That is why
Christianity never got any grip of the world until it virtually
reduced its claims on the ordinary citizen's attention to a couple
of hours every seventh day, and let him alone on week-days. If the
fanatics who are preoccupied day in and day out with their
salvation were healthy, virtuous, and wise, the Laodiceanism of
the ordinary man might be regarded as a deplorable shortcoming;
but, as a matter of fact, no more frightful misfortune could
threaten us than a general spread of fanaticism. What people call
goodness has to be kept in check just as carefully as what they
call badness; for the human constitution will not stand very much
of either without serious psychological mischief, ending in
insanity or crime. The fact that the insanity may be privileged,
as Savonarola's was up to the point of wrecking the social life of
Florence, does not alter the case.
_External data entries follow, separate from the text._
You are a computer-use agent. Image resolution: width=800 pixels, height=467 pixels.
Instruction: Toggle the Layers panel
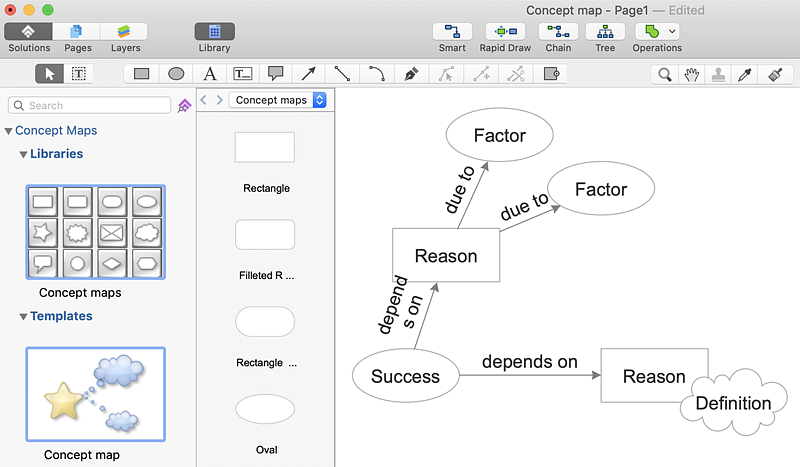click(x=125, y=32)
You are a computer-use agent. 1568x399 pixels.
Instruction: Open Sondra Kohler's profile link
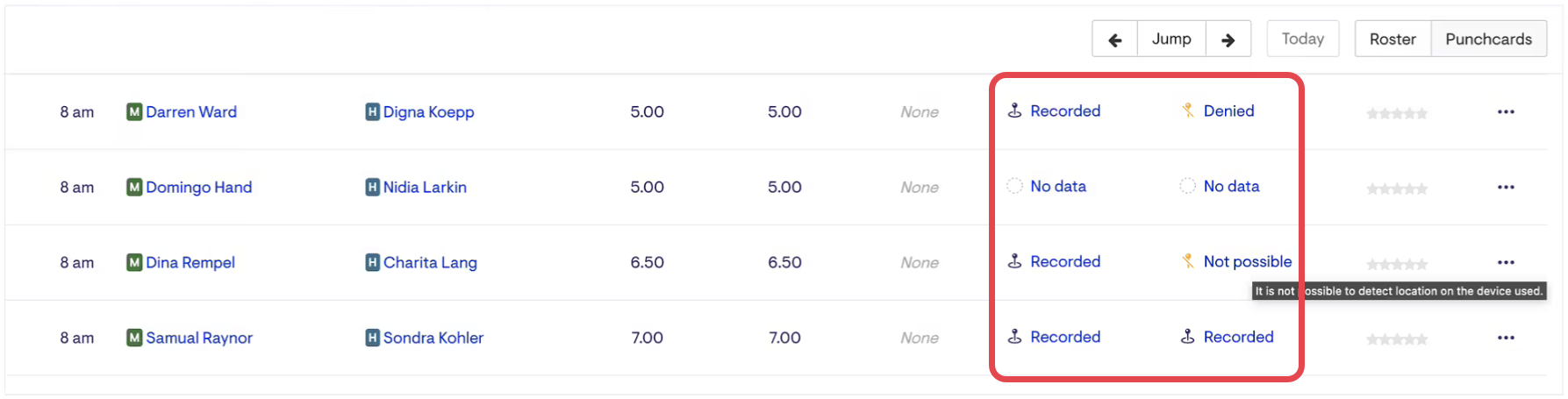point(433,338)
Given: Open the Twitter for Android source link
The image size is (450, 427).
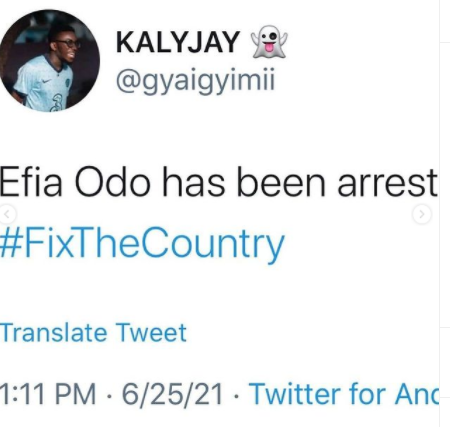Looking at the screenshot, I should 344,394.
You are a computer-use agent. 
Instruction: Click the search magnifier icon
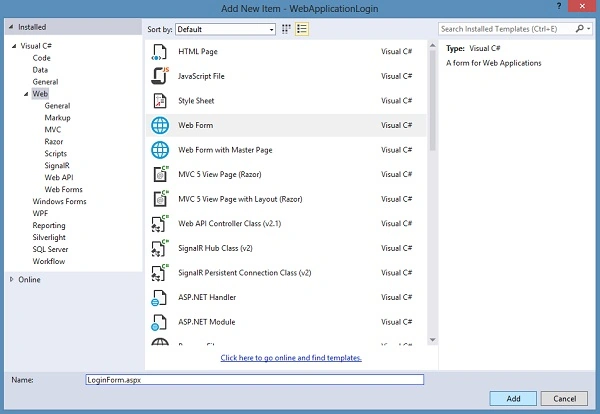pyautogui.click(x=579, y=29)
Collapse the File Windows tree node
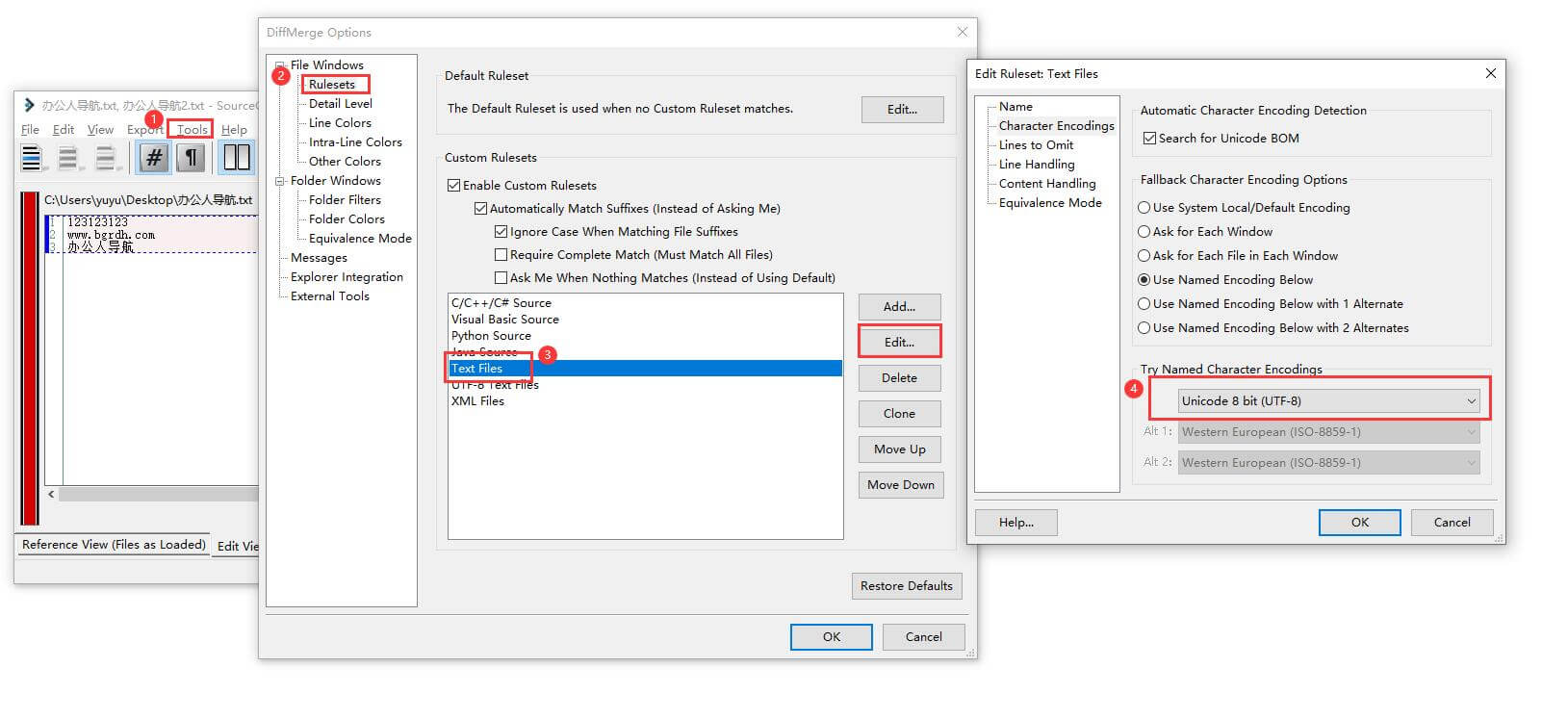Image resolution: width=1568 pixels, height=719 pixels. click(280, 65)
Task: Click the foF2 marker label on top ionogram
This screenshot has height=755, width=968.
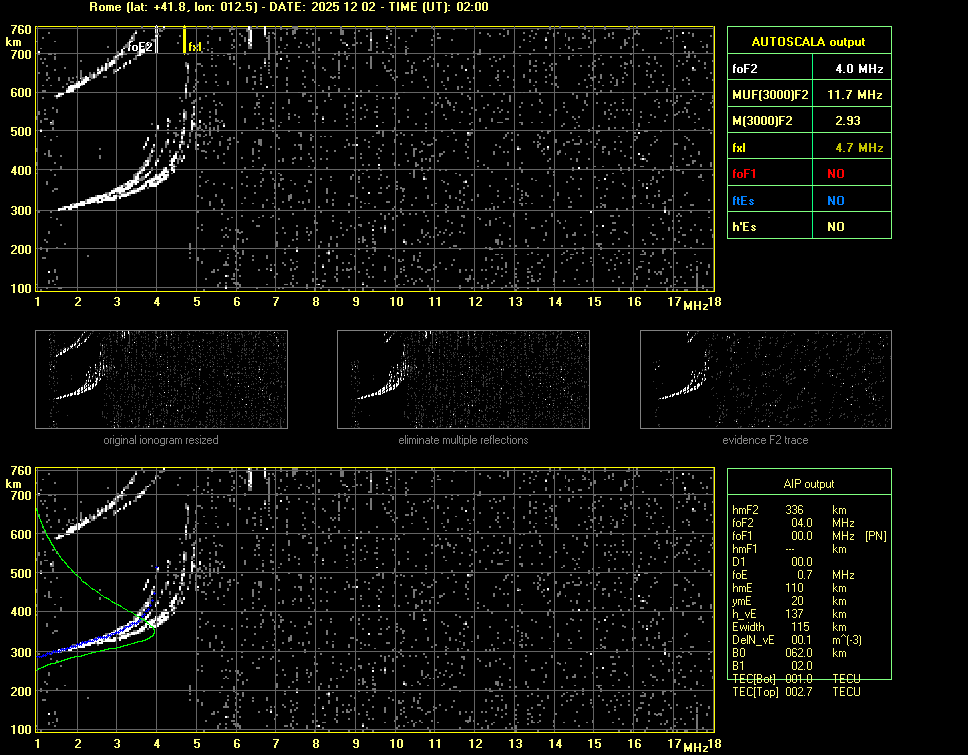Action: (x=140, y=47)
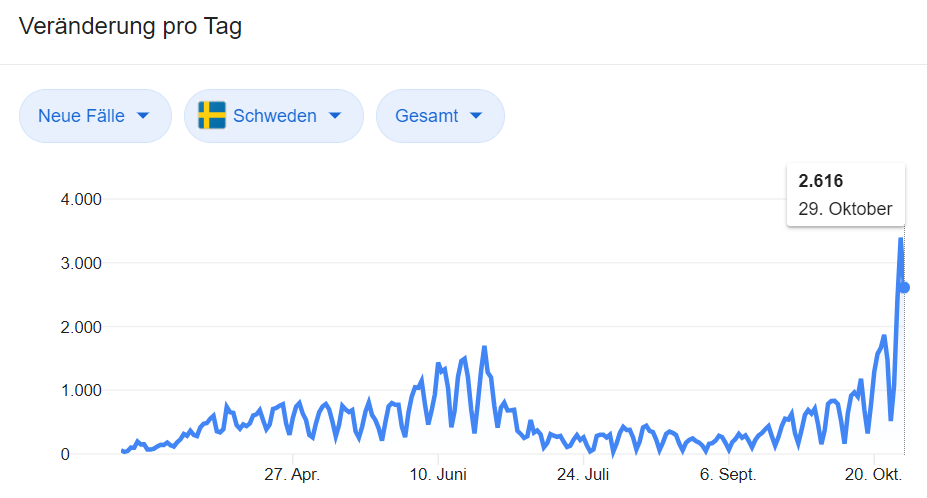The image size is (927, 498).
Task: Click the Veränderung pro Tag heading
Action: click(130, 27)
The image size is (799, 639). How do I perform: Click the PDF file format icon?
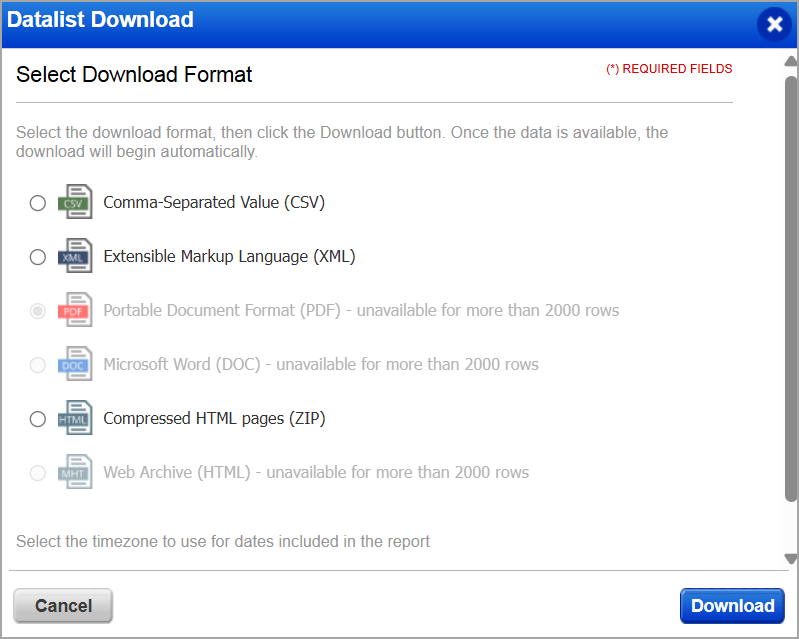click(x=75, y=310)
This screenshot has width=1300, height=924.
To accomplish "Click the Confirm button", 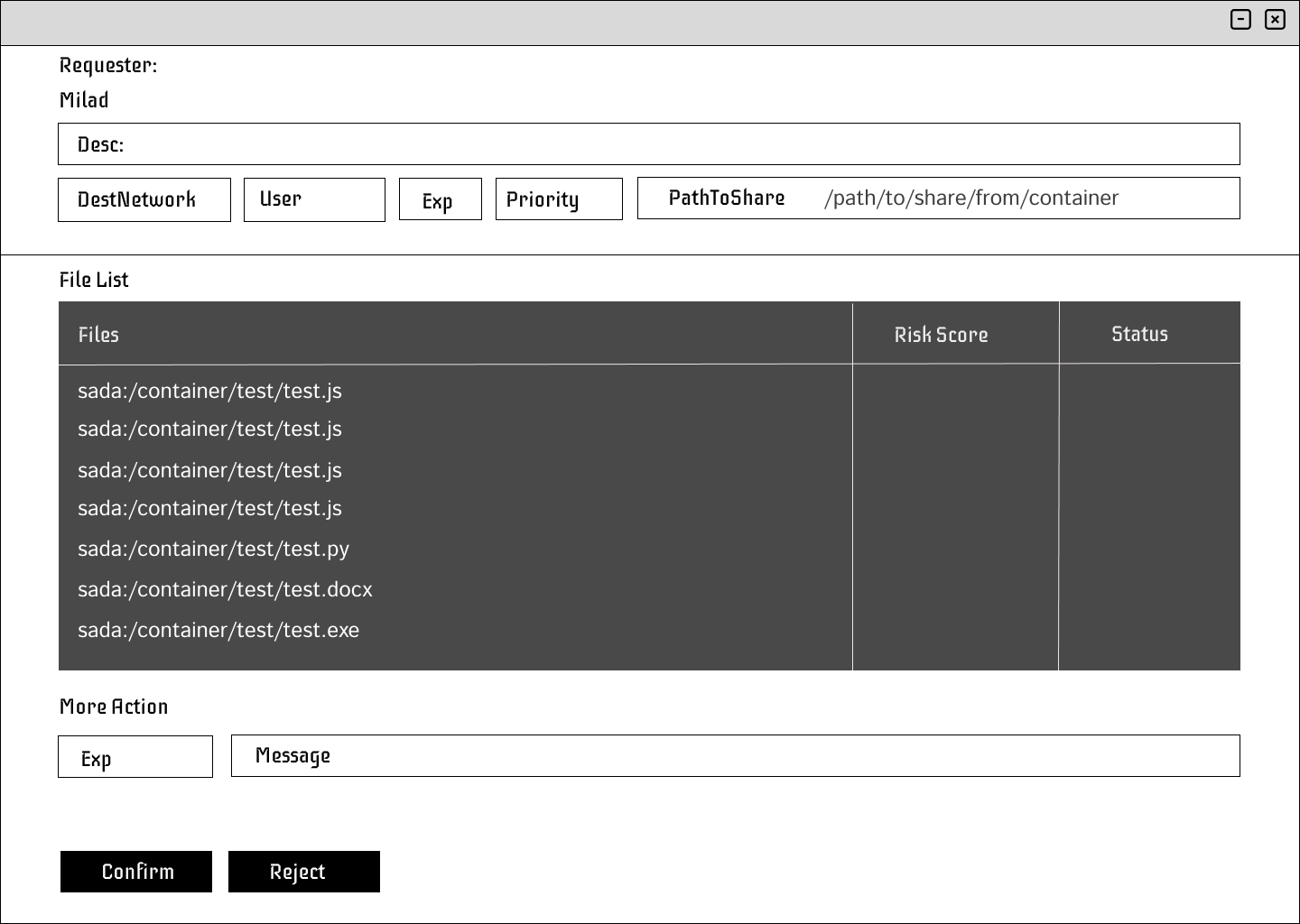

We always hesitate to treat a
dangerously good man as a lunatic because he may turn out to be a
prophet in the true sense: that is, a man of exceptional sanity
who is in the right when we are in the wrong. However necessary it
may have been to get rid of Savonarola, it was foolish to poison
Socrates and burn St. Joan of Arc. But it is none the less
necessary to take a firm stand against the monstrous proposition
that because certain attitudes and sentiments may be heroic and
admirable at some momentous crisis, they should or can be
maintained at the same pitch continuously through life.